'Christ in the House of His Parents 'The Carpenter's Shop'' This is Millais's first important religious subject, showing a scene from the boyhood of Christ.
When it was exhibited at the Royal Academy in 1850 it was given no title, but accompanied by a biblical quotation: 'And one shall say unto him, What are those wounds in thine hands? Then he shall answer, Those with which I was wounded in the house of my friends.' (Zech. 13:6) Christian symbolism figures prominently in the picture. The carpenter's triangle on the wall, above Christ's head, symbolises the Holy Trinity. The wood and nails prefigure the crucifixion, as does the blood on the young Christ's hand, which he has cut on a nail, and which drips onto his foot. The young St John is shown fetching a bowl of water with which to bathe the wound. This clearly identifies him as the Baptist, and the image is extended by the white dove perched on the ladder, symbol of the Holy Spirit, which descended from Heaven at the baptism of Christ. Following the Pre Raphaelite credo of truth to nature, Millais painted the scene in meticulous detail and based the setting on a real carpenter's shop in Oxford Street. The sheep in the mk navy blue bag background, intended to represent the Christian flock, were drawn from two sheep's heads obtained from a local butcher. He michael kors us avoided using professional models, and relied instead on friends and family. Joseph's head was a portrait of Millais's own father, but michael kors e the body was based on a real carpenter, with his rough hands, sinewy arms and prominent veins. The Virgin Mary was his sister in law Mary Hodgkinson, who also appears in Millais's Isabella (1848 9, Walker Art Gallery, Liverpool); John the Baptist was posed by a young adopted cousin, Edwin Everett; and Nel Humphreys, the son of an artist friend, sat for the young Christ. The public reaction to the picture was one black and gold mk bag of horror and Millais was viciously attacked by the press.
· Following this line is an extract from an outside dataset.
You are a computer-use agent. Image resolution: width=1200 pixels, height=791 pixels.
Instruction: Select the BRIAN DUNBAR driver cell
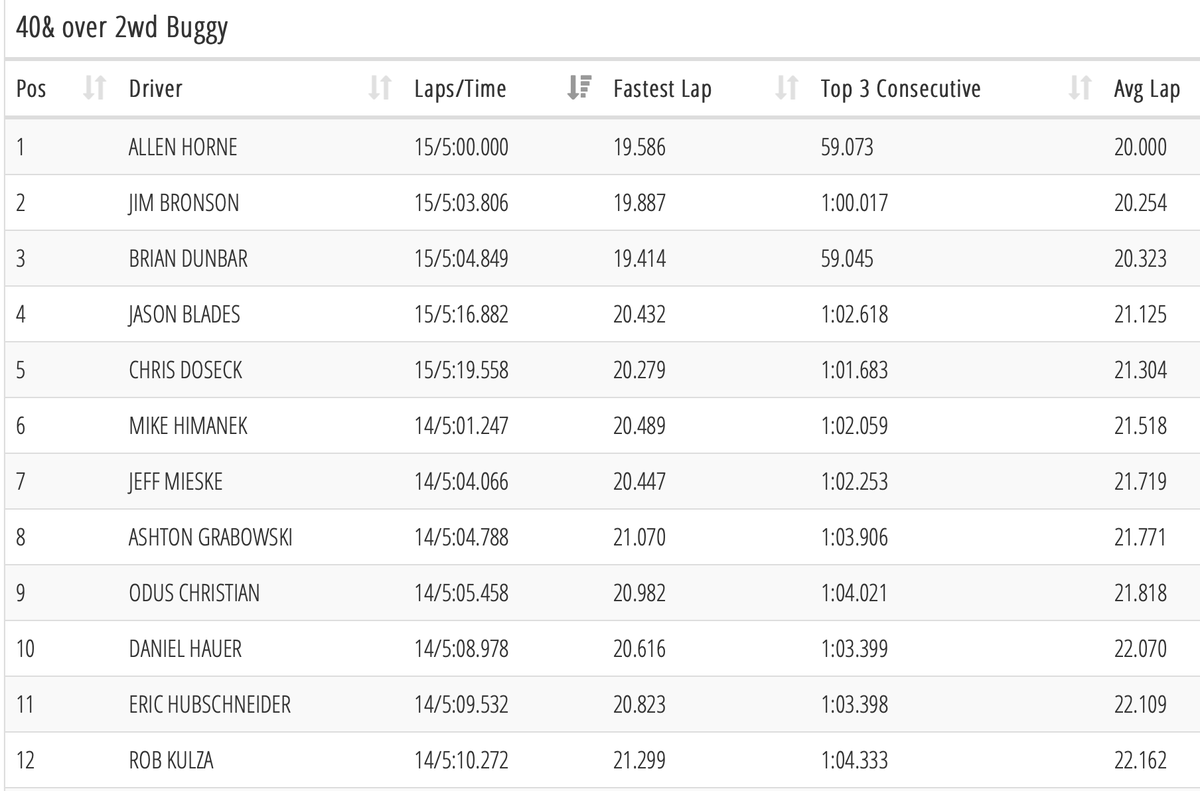tap(188, 260)
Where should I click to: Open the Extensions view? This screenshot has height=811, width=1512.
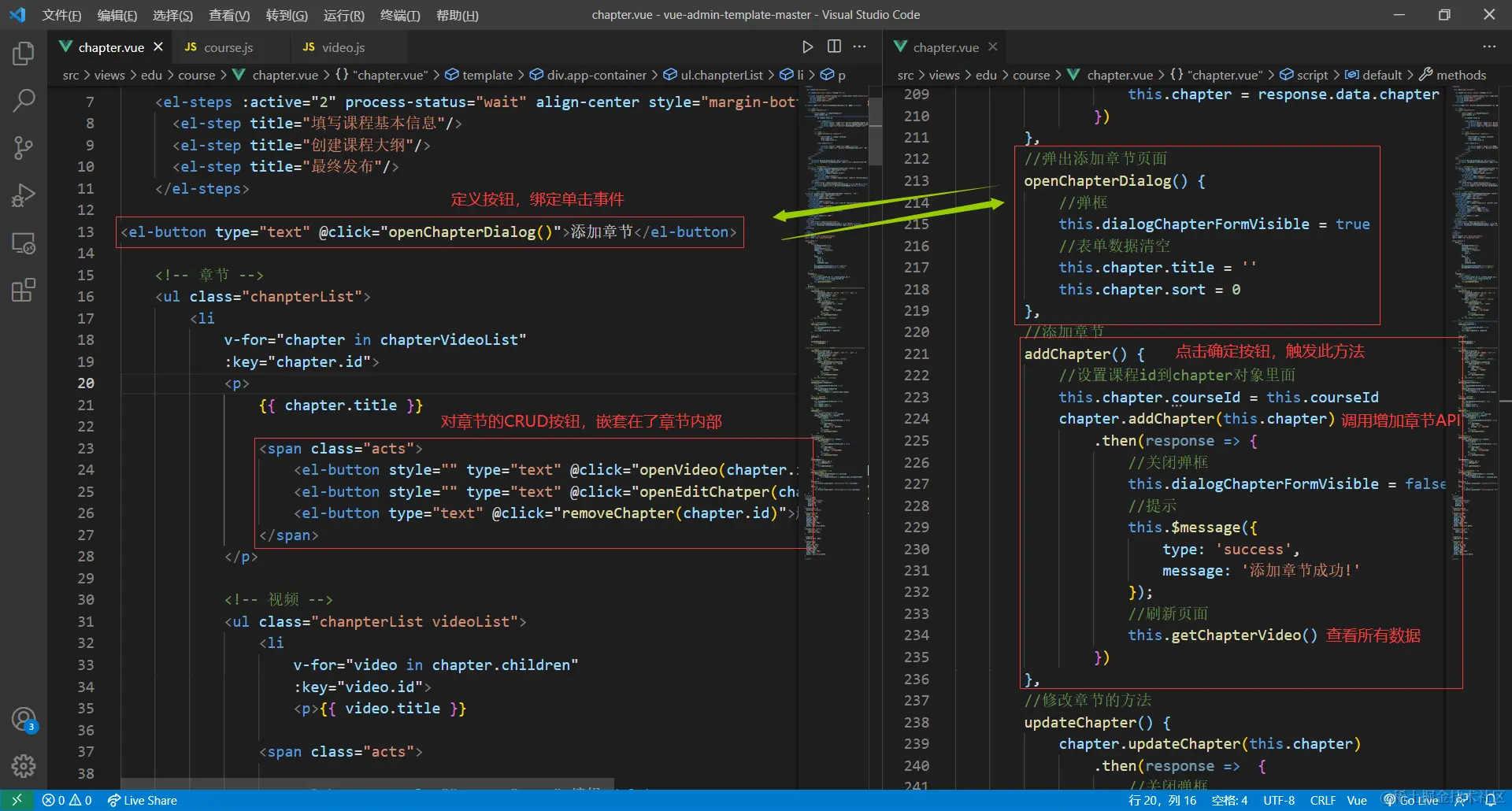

The Times described the painting as 'revolting' and objected to the way in which the artist had dared to depict the Holy Family as ordinary, lowly people in a humble carpenter's shop 'with no conceivable omission of misery, of dirt, of even disease, all finished with the same loathsome minuteness'. Those with which I was wounded in the house of my friends.' Millais based the setting on a real carpenter's shop. Symbols of the Crucifixion figure prominently: the wood, the nails, the cut in Christ's hand and the blood on his foot.
Millais was viciously attacked in the press for showing the holy family as 'ordinary'. Charles Dickens described Christ as 'a hideous, wry necked, blubbering, red haired boy in a night gown.'.